In effetti le ha, tanto da venire accolto nella cerchia dei nuovi poeti. E questo nonostante gli altri gli siano tutti superiori quanto a ceto sociale. Lo stesso Guido Cavalcanti diventa il suo migliore amico: un rapporto vero, sincero, profondo, che però si interromperà bruscamente nel terribile anno 1301.
In questi anni Dante compone numerose poesie, e le fa circolare tra gli amici, che ricambiano con le loro. Scrivere una poesia in risposta a quella di un “collega” fa parte del gioco.
Dante riprenderà alcune di queste sue poesie giovanili per inserirle nella sua prima grande opera, la Vita Nuova, di cui parleremo tra poco. La maggior parte delle altre sono oggi raccolte sotto il nome collettivo di Rime.
Beatrice
E veniamo a colei che è universalmente nota come la Musa di Dante: BEATRICE.

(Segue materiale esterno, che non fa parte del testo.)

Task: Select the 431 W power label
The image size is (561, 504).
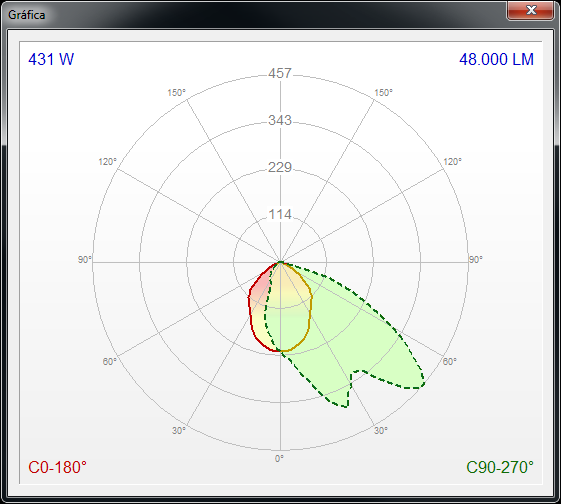Action: (x=51, y=59)
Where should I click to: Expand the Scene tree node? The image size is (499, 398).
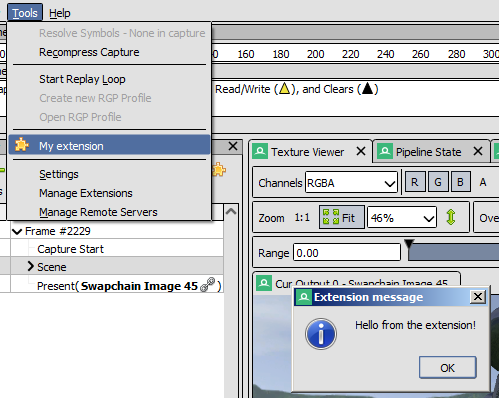pyautogui.click(x=31, y=266)
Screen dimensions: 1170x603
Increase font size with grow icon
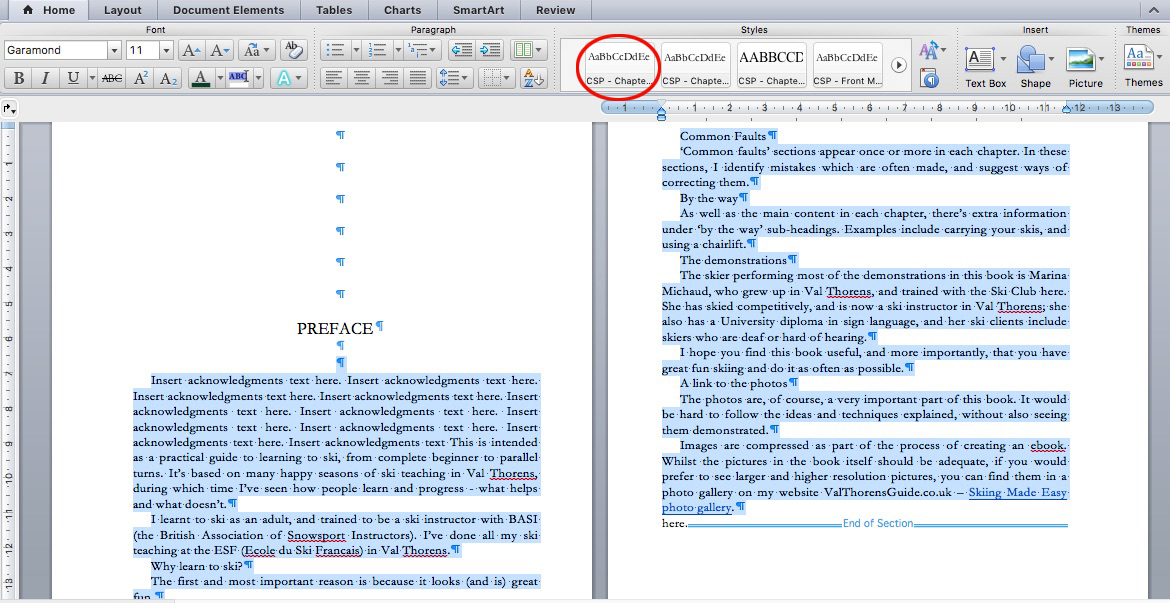[x=191, y=50]
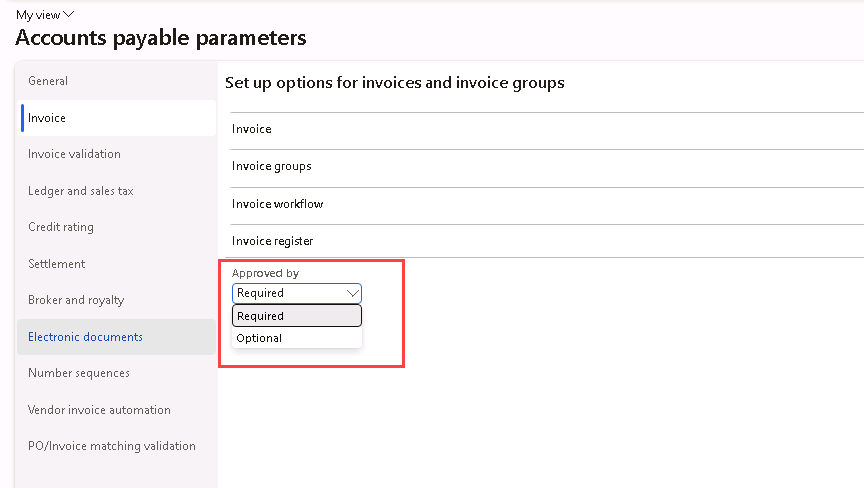Go to Ledger and sales tax tab
The height and width of the screenshot is (488, 864).
tap(80, 191)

Prima domanda: è realmente esistita o è solo una figura poetica?
Risposta: certo, è realmente esistita. Di cognome si chiamava Portinari, e proveniva da una famiglia molto in vista. Andò in sposa a Simone Bardi, esponente di una stirpe di facoltosi banchieri, e morì giovane. Fu, naturalmente, un matrimonio politico: i Bardi appoggiavano i Donati, e i Portinari, che invece appoggiavano i Cerchi, cercarono con questo matrimonio di assicurarsi un’alleanza per limitare i danni in caso di lotta aperta tra le due fazioni. Per lo stesso motivo gli Alighieri, che appoggiavano anch’essi i Cerchi, scelsero per Dante una moglie proveniente dalla famiglia Donati.
Seconda domanda: Dante era veramente innamorato di lei?
Risposta: no. Non secondo i canoni moderni. E secondo quelli dell’epoca? Nemmeno, anche perché i matrimoni erano decisi dalle famiglie. Però ne fece la figura centrale della sua attività letteraria, e questo già dalle prime rime sparse.
Nella realtà la vide solo due volte.
Secondo la tradizione la prima fu quando aveva 9 anni, ad una festa tenuta dai Portinari, alla quale suo padre era stato invitato. I Portinari e gli Alighieri abitavano nello stesso sestiere, ed erano entrambi schierati politicamente con i Cerchi. Il fratello di Beatrice, Manetto, era uno dei migliori amici di Dante, secondo solo a Guido Cavalcanti. Che le famiglie si frequentassero è dunque verosimile.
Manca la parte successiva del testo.